What you’re supposed to do is to run the application under GDB to get a backtrace at the time the warning is emitted. See the handbook and the GLib documentation.

The critical warnings you’re getting are emitted by the precondition checks for the gtk_text_buffer_insert_at_cursor() and friends: some code is passing an invalid pointer to those functions, where they are expecting a pointer to a GtkTextBuffer instance.

Hello Emmanuele,
The IDE I use runs my code under GDB. My program doesn’t crash and so there is no stack trace.

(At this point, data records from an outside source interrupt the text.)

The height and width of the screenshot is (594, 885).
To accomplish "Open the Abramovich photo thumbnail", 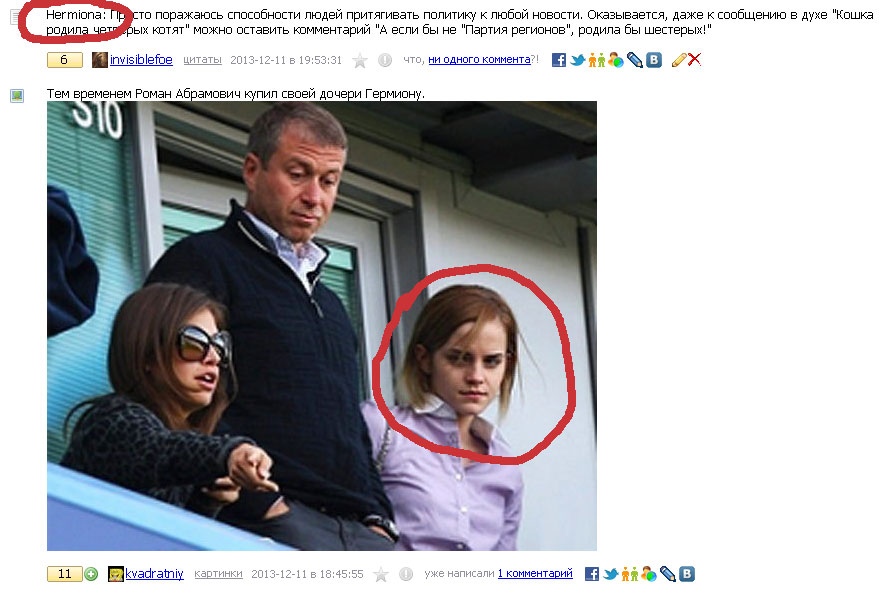I will (322, 326).
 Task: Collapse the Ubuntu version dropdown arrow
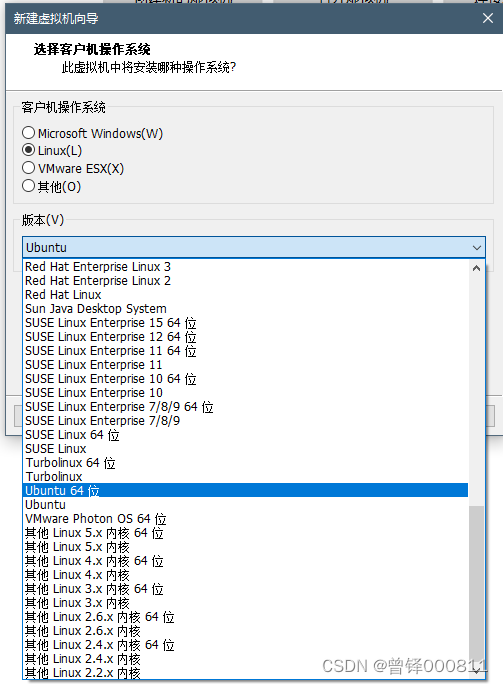tap(476, 248)
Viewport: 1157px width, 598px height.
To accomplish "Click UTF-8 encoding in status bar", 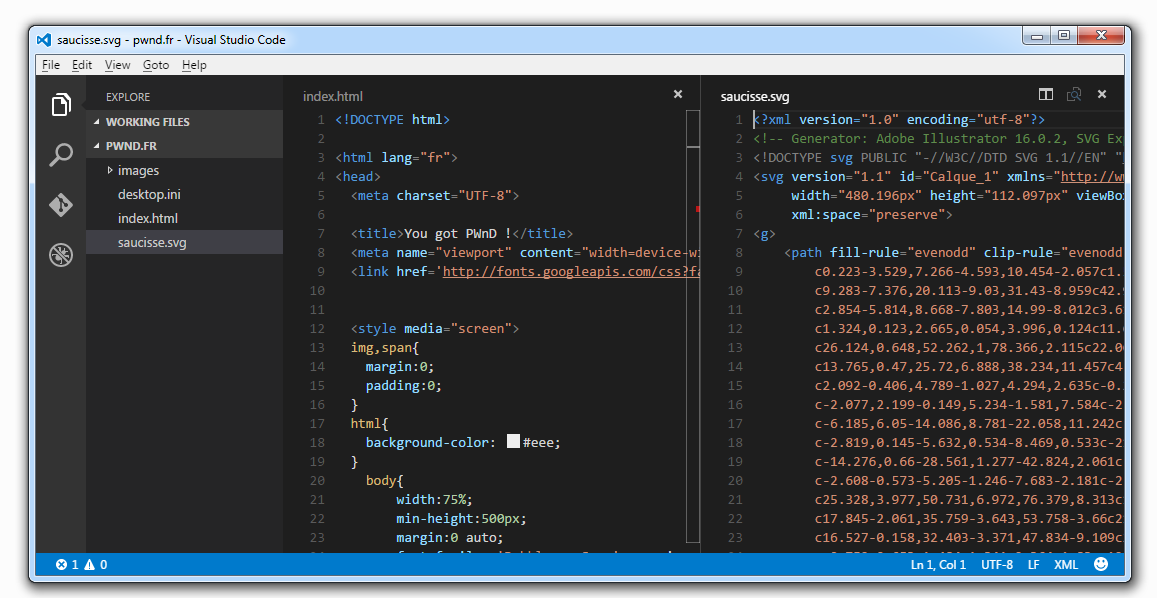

All I get are messages that are “Critical” yet the application runs fine. If there were an uninitialized pointer I figure things would crash and the IDE’s invocation of GDB would give me a stack trace.

All the pointers, in the two functions I show, are initialized by Gtk.

Should I build the program with some debug flags turned on for Gtk ? I’m just using $(shell pkg-config --cflags gtk±3.0)

If the application runs without aborting then it means it’s not getting G_DEBUG injected in its environment. Make sure you have configured the running environment correctly.

Oh dear. This puts me debugging the debugging. The environment variable seems to be in place.

I think I’ll stub out functions until the messages go away and narrow down things that way.